Understanding OmniFocus: Attention

Last month I made the switch from Things to using OmniFocus (thanks to their great sale) and have spent a lot of time learning how to best use the application. One of the first things I learned to appreciate about OmniFocus was how it hides the things that shouldn’t have your attention.

I thought I was good at GTD. I was organizing my projects and tasks along with my areas of responsibility in a way that made sense and let me get control over my work, so I didn’t expect OmniFocus to have such an impact on my practice. Once I understood its goal of optimizing attention, I realized my GTD could have been better in some places.

I won’t get into explaining how to manage attention use OmniFocus’ features like perspectives, contexts, start dates, and flags, but once you take the plunge and start using OmniFocus, you’ll quickly appreciate its philosophy of hiding what isn’t relevant. Once you do, you’ll be able to start unlocking its power. These features are wonderfully incorporated in many different places in the application and in its iOS siblings.

How I interpret it, OmniFocus is all about making sure you capital-p Process your commitments once, well, and then showing you the work you have to do, when you can do it.

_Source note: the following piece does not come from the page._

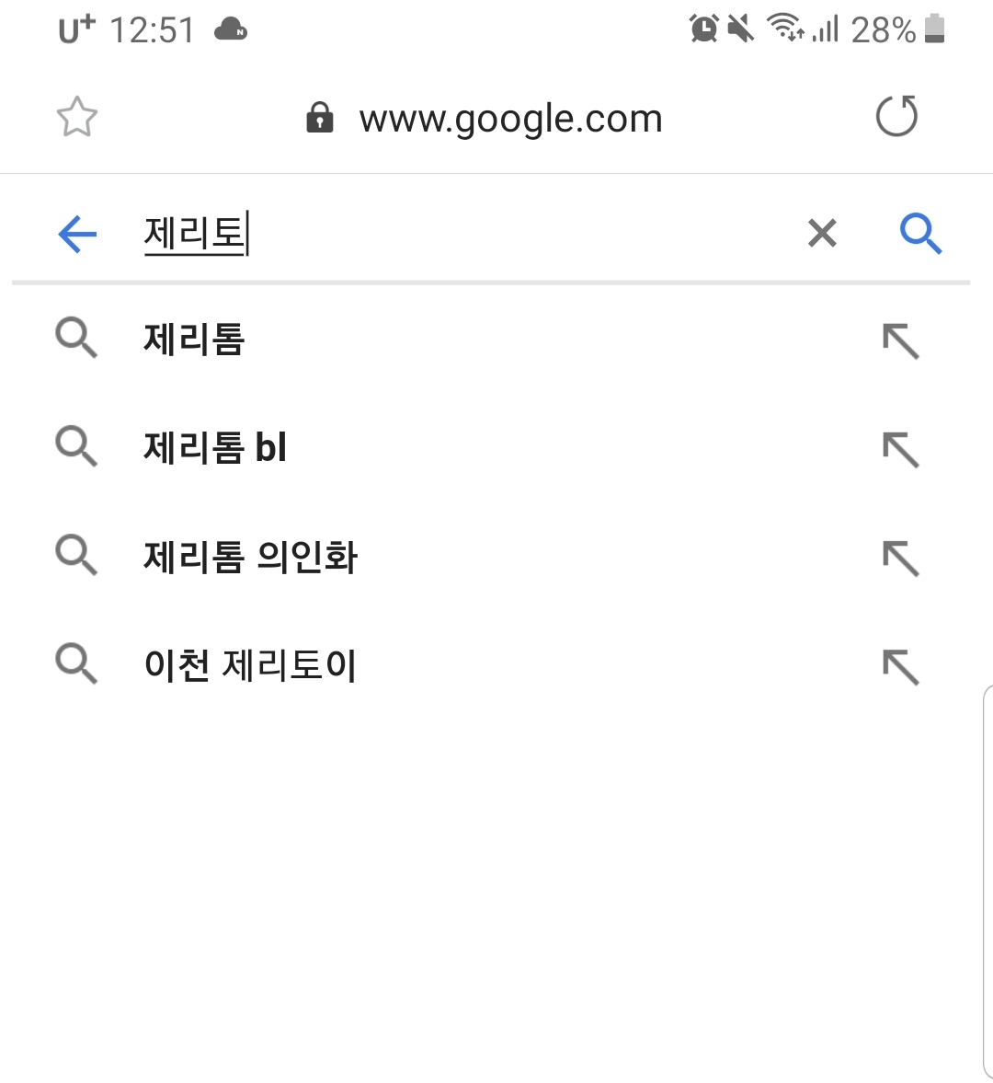Submit search with blue magnifier icon
The image size is (993, 1083).
coord(920,234)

“When you can do it” is really simplifying it though. When you bring together all of OmniFocus’s tools, “When you can do it” really means a lot of different things.

  • When it’s due
  • When it’s available
  • When you’ve decided you should see something
  • When you do your GTD Review
  • When you’re in the right context
  • When you’re mobile

There are so many ways OmniFocus can show you tasks that being comfortable with the application hiding items requires a lot of trust. The user can achieve trust in OmniFocus by:

  1. Collecting your stuff
  2. Processing your inbox
  3. Reviewing your system

That’s nothing new for anybody who’s read Getting Things Done, but what I’ve noticed that’s unique to OmniFocus compared to other systems is that OmniFocus expects you to:

  1. Do the best you can during the Collection phase of GTD
  2. Do the best you can during the Processing phase of GTD
  3. Do the best you can during the Reviewing phase of GTD

After I realized OmniFocus was all about hiding my tasks, I had to ask myself if I was making the right decisions concerning what should be hidden and when. If I was going to feel comfortable not looking at all my commitments across all my projects every time I looked at my GTD system, then my collecting, processing and reviewing had to improve.

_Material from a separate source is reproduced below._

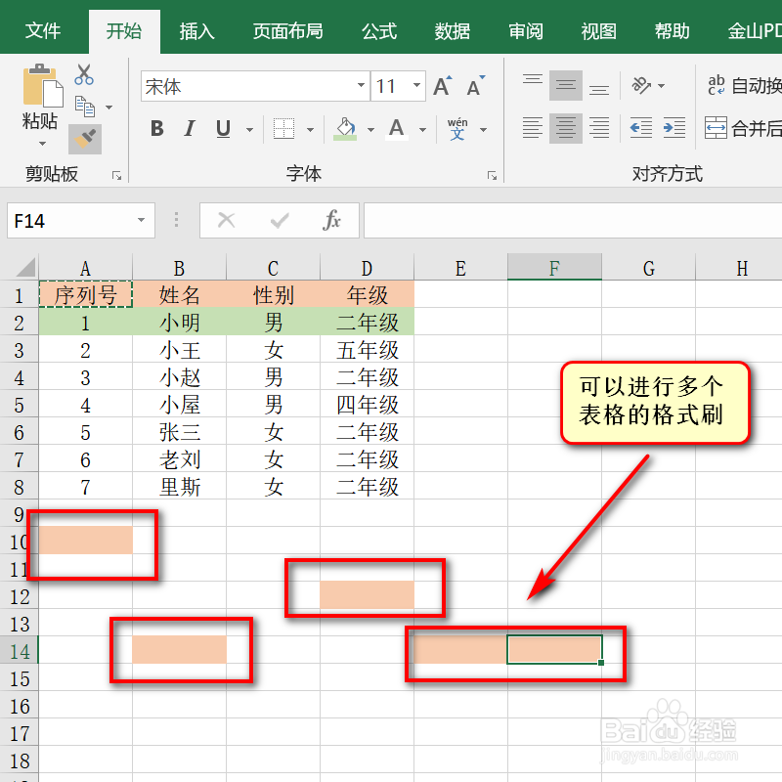The height and width of the screenshot is (782, 782).
Task: Open the fill color swatch
Action: pos(344,128)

Why so much focus on attention?

Attention I put on tasks I can’t do costs time, costs attention, and breaks focus. The same goes for any time and attention spent renegotiating those commitments (processing the same task more than once). In GTD, Processing should happen the first time you process an item in your inbox, and optionally during your Review. You can always decide to renegotiate, put off, or drop commitments during your review process, but in general all of the critical thinking that happens with a task happens on the front end.

OmniFocus gave me the expectation for better processing. It forced me to improve my GTD practice. Like I mentioned earlier, collecting and processing commitments completely is necessary in developing a trusted system, and a trusted system is necessary to get commitments out of your head and to experience the freedom that comes with GTD.